Your task is to give the number of lines in the listing that include "This", and nothing else.

--

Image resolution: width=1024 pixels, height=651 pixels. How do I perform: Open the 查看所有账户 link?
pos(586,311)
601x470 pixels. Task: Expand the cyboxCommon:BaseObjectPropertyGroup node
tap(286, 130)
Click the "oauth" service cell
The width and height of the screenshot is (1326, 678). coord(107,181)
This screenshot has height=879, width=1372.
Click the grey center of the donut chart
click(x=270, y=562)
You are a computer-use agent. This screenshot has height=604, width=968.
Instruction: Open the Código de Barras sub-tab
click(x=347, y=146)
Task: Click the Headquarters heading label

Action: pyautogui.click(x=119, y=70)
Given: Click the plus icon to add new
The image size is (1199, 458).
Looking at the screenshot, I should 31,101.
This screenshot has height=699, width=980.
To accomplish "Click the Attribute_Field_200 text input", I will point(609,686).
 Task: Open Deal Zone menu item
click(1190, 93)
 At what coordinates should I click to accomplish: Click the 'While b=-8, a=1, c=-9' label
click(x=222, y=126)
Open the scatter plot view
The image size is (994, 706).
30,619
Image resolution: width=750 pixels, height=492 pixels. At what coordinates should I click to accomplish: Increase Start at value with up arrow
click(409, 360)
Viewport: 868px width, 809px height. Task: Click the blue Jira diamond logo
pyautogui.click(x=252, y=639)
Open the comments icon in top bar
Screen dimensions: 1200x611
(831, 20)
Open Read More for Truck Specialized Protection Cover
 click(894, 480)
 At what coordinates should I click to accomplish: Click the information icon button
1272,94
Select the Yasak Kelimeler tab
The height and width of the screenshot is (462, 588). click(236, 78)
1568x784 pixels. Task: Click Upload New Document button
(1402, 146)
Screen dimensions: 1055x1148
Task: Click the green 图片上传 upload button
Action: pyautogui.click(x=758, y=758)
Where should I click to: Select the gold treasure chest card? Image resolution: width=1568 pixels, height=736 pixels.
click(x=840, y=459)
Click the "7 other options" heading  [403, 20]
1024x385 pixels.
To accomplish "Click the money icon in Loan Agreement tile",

--

Solution to the problem:
3